If a word contains an adjacent pair $aa^{-1}$, evaluating that pair in $G$ gives
\begin{align*}
\tilde{f}(a)\tilde{f}(a^{-1})=1_G.
\end{align*}
Therefore deleting adjacent inverse pairs does not change the value of the product in $G$. Hence for every word $w\in W(A)$,
\begin{align*}
\bar{f}(R(w))=\tilde{f}(a_1)\cdots \tilde{f}(a_n),
\end{align*}
where $w=(a_1,\dots,a_n)$.
Now let $u,v\in F(S)$. Since $u\cdot v=R(uv)$ and reduction does not change evaluation in $G$,
\begin{align*}
\bar{f}(u\cdot v)
&=\bar{f}(R(uv))\\
&=\bar{f}(u)\bar{f}(v).
\end{align*}
Thus $\bar{f}:F(S)\to G$ is a group homomorphism. For each $s\in S$,
\begin{align*}
\bar{f}(\iota(s))=\bar{f}(((s,1)))=f(s),
\end{align*}
so $\bar{f}\circ\iota=f$.
[/step]
[step:Prove uniqueness of the extension]
Let $\varphi:F(S)\to G$ be a group homomorphism satisfying $\varphi\circ\iota=f$. We prove that $\varphi=\bar{f}$.

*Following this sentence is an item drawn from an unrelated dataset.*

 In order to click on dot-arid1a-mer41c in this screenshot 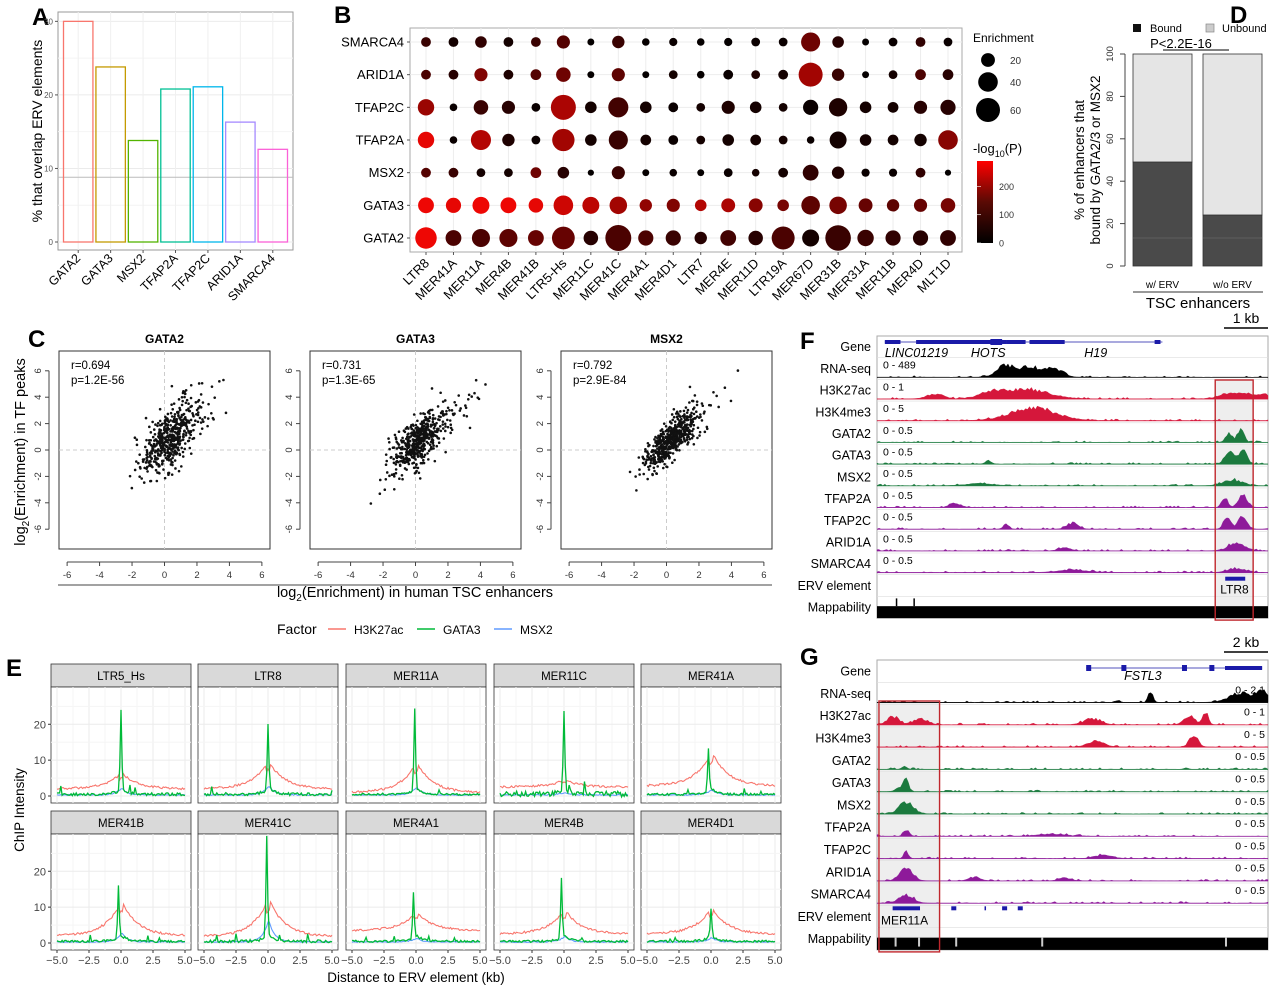, I will do `click(618, 75)`.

Let $u=(a_1,\dots,a_n)\in F(S)$ be a reduced word. For each $1\le i\le n$, write $a_i=(s_i,\epsilon_i)$ with $s_i\in S$ and $\epsilon_i\in\{1,-1\}$. Since $\iota(s_i)=((s_i,1))$, we have
\begin{align*}
((s_i,-1))=\iota(s_i)^{-1}
\end{align*}
inside the group $F(S)$. Therefore
\begin{align*}
u=\iota(s_1)^{\epsilon_1}\iota(s_2)^{\epsilon_2}\cdots \iota(s_n)^{\epsilon_n}
\end{align*}
in $F(S)$, where exponent $1$ means the element itself and exponent $-1$ means the inverse element.
Using that $\varphi$ is a group homomorphism and that $\varphi(\iota(s_i))=f(s_i)$, we get
\begin{align*}
\varphi(u)
&=\varphi(\iota(s_1))^{\epsilon_1}\varphi(\iota(s_2))^{\epsilon_2}\cdots \varphi(\iota(s_n))^{\epsilon_n}\\
&=f(s_1)^{\epsilon_1}f(s_2)^{\epsilon_2}\cdots f(s_n)^{\epsilon_n}\\
&=\bar{f}(u).
\end{align*}
Since $u\in F(S)$ was arbitrary, $\varphi=\bar{f}$. Hence the homomorphism extending $f$ is unique, and $(F(S),\iota)$ satisfies the [universal property of the free group](/theorems/1900) on $S$.
[/step]